### Extracted information
* * *
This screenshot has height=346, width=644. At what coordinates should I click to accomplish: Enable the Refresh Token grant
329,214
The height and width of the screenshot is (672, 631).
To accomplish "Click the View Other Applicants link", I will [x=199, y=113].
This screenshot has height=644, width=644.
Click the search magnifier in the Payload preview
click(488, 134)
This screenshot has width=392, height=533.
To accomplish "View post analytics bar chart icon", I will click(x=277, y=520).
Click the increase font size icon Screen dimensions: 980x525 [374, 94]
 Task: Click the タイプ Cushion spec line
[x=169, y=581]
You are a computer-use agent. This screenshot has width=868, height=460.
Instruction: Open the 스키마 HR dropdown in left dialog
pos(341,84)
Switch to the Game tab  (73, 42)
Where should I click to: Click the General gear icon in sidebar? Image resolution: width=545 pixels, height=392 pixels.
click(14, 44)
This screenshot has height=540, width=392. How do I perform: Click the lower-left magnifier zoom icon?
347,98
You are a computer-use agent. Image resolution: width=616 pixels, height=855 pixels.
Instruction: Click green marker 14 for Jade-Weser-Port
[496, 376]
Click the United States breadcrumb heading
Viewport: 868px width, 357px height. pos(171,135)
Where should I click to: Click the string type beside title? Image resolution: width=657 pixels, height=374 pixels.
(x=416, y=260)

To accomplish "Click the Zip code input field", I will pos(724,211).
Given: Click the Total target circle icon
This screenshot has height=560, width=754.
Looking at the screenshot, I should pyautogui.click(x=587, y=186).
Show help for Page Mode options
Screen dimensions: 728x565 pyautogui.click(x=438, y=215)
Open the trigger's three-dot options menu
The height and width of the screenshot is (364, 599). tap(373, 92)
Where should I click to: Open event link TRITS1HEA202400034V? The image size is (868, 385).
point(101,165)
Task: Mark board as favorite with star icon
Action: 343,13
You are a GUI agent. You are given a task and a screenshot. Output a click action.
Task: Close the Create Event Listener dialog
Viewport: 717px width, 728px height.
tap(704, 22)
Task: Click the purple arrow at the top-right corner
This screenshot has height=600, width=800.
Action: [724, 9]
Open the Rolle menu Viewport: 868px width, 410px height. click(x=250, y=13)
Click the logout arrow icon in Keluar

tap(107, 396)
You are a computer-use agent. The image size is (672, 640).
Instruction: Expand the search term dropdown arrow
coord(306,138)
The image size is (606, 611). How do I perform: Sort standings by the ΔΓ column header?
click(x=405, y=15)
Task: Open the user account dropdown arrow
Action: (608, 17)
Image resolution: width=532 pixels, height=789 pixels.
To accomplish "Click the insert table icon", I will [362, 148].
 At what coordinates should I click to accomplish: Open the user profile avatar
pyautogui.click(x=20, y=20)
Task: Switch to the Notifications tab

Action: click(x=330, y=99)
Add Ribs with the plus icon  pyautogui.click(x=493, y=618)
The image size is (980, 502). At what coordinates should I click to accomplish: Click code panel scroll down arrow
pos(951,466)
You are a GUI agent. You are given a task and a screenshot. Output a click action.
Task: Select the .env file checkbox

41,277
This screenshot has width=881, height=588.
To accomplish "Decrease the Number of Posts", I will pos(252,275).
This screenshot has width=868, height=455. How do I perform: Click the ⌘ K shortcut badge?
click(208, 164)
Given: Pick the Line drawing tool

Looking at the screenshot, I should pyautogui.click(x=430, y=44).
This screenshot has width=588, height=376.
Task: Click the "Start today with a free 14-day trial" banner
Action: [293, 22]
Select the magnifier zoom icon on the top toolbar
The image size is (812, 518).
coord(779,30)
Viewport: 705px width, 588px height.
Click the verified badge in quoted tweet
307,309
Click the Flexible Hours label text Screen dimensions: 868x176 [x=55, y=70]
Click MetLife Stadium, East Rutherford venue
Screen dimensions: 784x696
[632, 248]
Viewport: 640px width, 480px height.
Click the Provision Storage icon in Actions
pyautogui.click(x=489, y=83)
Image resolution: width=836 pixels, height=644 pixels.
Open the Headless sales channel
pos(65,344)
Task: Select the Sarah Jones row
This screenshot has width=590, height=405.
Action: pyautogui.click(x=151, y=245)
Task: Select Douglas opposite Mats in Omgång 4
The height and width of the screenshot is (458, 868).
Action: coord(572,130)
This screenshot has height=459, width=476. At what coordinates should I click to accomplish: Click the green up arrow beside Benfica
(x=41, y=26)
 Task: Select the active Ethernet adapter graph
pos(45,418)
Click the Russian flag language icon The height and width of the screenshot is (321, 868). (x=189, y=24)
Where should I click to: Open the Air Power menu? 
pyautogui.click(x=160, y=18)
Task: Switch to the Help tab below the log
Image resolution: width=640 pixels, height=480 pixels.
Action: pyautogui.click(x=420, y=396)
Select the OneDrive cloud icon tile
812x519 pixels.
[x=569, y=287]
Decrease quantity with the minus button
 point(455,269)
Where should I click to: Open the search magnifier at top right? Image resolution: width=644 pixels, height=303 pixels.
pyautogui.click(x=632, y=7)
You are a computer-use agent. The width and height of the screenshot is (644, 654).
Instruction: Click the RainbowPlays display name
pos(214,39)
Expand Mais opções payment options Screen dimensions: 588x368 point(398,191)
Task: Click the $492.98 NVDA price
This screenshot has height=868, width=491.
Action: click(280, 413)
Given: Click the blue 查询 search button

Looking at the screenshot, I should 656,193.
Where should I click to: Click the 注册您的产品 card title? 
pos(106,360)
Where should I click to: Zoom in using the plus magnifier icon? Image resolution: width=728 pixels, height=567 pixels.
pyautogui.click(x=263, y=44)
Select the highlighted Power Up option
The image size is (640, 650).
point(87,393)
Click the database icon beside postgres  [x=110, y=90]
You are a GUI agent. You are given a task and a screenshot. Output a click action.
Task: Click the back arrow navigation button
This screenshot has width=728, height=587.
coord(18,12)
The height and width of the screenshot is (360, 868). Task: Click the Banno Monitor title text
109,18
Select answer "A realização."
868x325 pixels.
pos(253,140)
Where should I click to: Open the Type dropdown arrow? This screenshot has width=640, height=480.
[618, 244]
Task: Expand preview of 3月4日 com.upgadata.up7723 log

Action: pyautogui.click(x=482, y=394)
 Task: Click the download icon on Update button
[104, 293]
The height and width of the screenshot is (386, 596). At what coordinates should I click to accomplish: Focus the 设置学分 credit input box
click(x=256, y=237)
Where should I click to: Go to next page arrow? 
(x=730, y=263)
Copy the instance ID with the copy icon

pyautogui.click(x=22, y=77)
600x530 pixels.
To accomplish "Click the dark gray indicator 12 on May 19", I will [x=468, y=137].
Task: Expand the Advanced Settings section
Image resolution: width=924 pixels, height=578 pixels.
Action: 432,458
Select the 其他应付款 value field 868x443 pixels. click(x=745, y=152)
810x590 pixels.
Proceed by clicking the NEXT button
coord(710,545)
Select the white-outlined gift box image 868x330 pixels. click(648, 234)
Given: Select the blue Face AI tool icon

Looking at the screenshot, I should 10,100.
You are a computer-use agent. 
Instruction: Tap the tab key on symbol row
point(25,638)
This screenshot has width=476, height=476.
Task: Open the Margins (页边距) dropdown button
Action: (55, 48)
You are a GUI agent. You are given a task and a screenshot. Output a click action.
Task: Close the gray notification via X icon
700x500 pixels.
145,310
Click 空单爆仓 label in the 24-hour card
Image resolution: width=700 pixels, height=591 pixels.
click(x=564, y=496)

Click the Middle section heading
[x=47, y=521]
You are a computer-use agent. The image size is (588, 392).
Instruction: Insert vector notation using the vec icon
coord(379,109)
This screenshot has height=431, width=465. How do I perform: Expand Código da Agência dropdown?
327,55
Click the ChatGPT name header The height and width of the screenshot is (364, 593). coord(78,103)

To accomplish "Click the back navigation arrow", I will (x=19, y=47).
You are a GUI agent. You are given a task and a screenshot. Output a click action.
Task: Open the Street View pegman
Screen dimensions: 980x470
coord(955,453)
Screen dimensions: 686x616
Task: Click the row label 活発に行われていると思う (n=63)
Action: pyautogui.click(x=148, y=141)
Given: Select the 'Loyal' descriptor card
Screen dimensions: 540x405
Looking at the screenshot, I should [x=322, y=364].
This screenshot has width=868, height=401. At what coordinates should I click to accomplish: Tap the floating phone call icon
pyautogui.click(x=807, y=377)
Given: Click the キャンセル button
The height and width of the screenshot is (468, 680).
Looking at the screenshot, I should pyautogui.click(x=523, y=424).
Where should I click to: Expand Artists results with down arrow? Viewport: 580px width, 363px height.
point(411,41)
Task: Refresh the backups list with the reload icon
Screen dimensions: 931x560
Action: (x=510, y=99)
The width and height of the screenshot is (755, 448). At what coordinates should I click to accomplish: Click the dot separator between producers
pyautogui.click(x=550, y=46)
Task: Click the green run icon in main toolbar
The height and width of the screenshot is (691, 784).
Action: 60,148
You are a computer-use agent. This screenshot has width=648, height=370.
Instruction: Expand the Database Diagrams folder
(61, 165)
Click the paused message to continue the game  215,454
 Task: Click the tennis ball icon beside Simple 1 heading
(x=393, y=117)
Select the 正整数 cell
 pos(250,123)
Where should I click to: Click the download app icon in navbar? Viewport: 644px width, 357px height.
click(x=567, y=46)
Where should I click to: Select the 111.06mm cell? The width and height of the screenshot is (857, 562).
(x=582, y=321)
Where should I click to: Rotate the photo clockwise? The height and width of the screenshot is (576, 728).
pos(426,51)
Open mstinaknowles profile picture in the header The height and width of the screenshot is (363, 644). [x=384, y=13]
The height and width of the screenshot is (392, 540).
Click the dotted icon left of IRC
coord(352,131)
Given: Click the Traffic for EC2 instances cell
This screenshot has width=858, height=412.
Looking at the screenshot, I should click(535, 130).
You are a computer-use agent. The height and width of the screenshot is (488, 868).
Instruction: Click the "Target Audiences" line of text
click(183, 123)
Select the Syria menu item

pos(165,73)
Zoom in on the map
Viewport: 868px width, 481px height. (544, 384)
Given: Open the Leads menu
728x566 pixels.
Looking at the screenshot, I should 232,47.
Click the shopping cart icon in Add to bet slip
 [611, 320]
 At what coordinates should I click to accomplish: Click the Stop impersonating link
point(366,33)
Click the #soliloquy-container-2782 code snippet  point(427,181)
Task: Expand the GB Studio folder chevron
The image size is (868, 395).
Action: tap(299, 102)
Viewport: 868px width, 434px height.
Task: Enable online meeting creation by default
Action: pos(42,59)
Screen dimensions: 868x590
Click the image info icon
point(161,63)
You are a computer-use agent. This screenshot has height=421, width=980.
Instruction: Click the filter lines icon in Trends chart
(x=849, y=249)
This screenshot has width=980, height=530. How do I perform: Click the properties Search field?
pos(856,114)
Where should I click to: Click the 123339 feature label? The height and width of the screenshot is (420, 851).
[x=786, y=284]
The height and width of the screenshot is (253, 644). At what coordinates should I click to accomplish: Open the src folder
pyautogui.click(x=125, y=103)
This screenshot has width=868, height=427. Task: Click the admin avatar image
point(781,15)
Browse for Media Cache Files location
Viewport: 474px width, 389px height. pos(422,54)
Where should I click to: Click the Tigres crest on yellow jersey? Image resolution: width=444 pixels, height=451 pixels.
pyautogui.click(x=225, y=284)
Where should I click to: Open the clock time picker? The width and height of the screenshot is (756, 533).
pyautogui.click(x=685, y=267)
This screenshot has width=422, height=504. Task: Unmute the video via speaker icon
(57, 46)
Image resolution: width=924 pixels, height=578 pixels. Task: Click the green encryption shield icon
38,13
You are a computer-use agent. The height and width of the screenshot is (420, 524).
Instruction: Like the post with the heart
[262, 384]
* * *
### What to produce
Copy, from the data above, every line where the word "Close" appears.

### Response
Task: Close the Create Event Listener dialog
Task: Close the gray notification via X icon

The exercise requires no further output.